El fuego ya no me estaba haciendo daño.

En cambio, se cernía en los bordes de mi presencia, moviéndose y retorciéndose, mantenido a raya por las llamas parpadeantes que habían sido liberadas. Respiré profundamente, estabilizándome antes de alcanzar la poción de alto nivel que Aurora había preparado. El vidrio estaba caliente al tacto mientras lo destapaba y vertía su contenido en mi garganta.

Una ola de alivio refrescante recorrió mi cuerpo. La carne arruinada lentamente se recompuso, los músculos quemados se fortalecieron, y el dolor persistente se atenuó mientras la poción hacía su magia. Apreté y desapreté mis dedos, sintiendo que la sensación regresaba por completo.

Me puse de pie, observando mis alrededores con una nueva claridad.

El infierno se extendía sin fin, consumiendo todo a su paso. Sin embargo, dondequiera que pisaba, el fuego se apartaba, formando una burbuja de espacio intacto. La pequeña llama del elixir—esta extraña compañera—mantenía la destrucción a raya, moviéndose como yo me movía, protegiéndome de las llamas destinadas a provocar el fin de este mundo.

Sin embargo, sabía perfectamente bien. No estaba aquí simplemente para sobrevivir.

Estaba aquí para entender.

Pasaron días mientras viajaba a través del cuadrante de fuego de Drakwyn. Cada paso revelaba nuevas verdades. Las llamas rugían violentamente, pero no había combustible real—ni madera, ni cuerpos, nada que las sustentara.

Observé cómo las brasas bailaban en espirales, moviéndose con patrones invisibles. El infierno se balanceaba de vez en cuando, doblándose con la atracción invisible del mundo mismo.

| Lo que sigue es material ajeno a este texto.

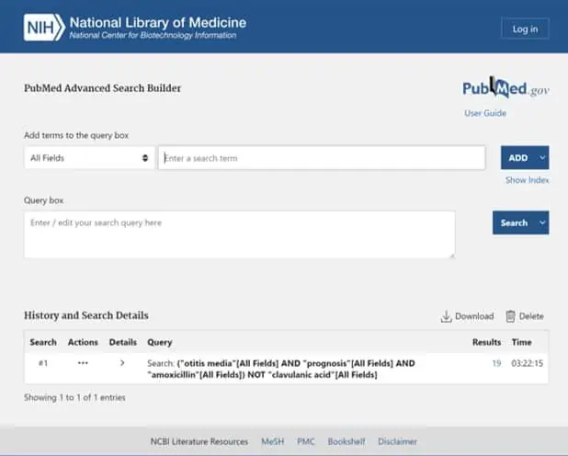The image size is (568, 456).
Task: Expand Details chevron for search #1
Action: tap(122, 363)
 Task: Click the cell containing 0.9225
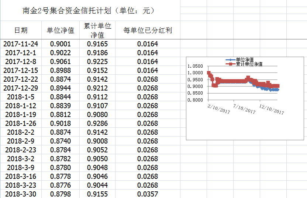(x=97, y=62)
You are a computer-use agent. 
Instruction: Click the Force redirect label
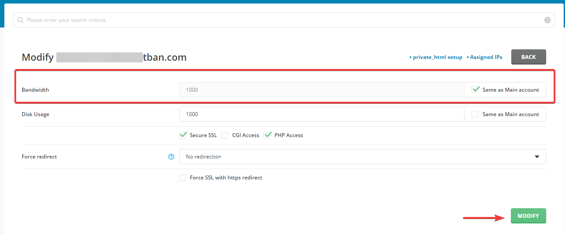39,157
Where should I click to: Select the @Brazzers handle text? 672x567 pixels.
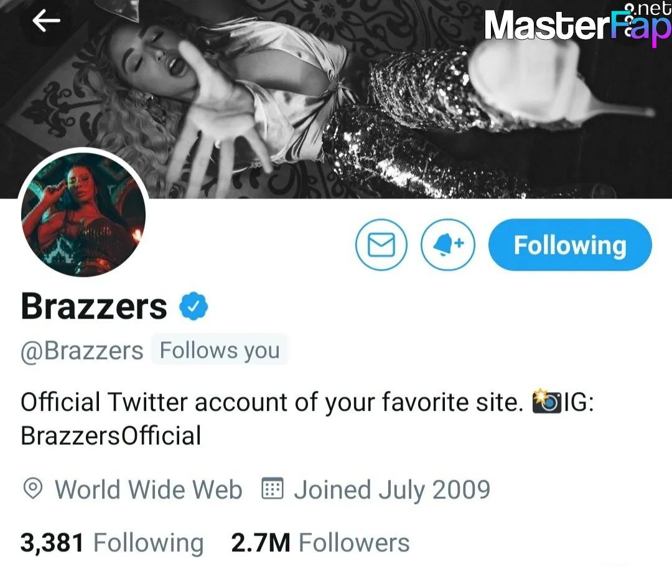pos(82,351)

El fuego no simplemente destruía—respiraba, alimentado por algo más profundo, algo mucho más primitivo que la mera madera.

De tal manera, viajé por todas partes, llegando al borde del cuadrante de fuego, donde observé su batalla contra los otros elementos.

Donde el fuego se encontraba con el viento, el infierno se afilaba, estirándose en torbellinos de calor que se elevaban, moviéndose más rápido, más salvaje.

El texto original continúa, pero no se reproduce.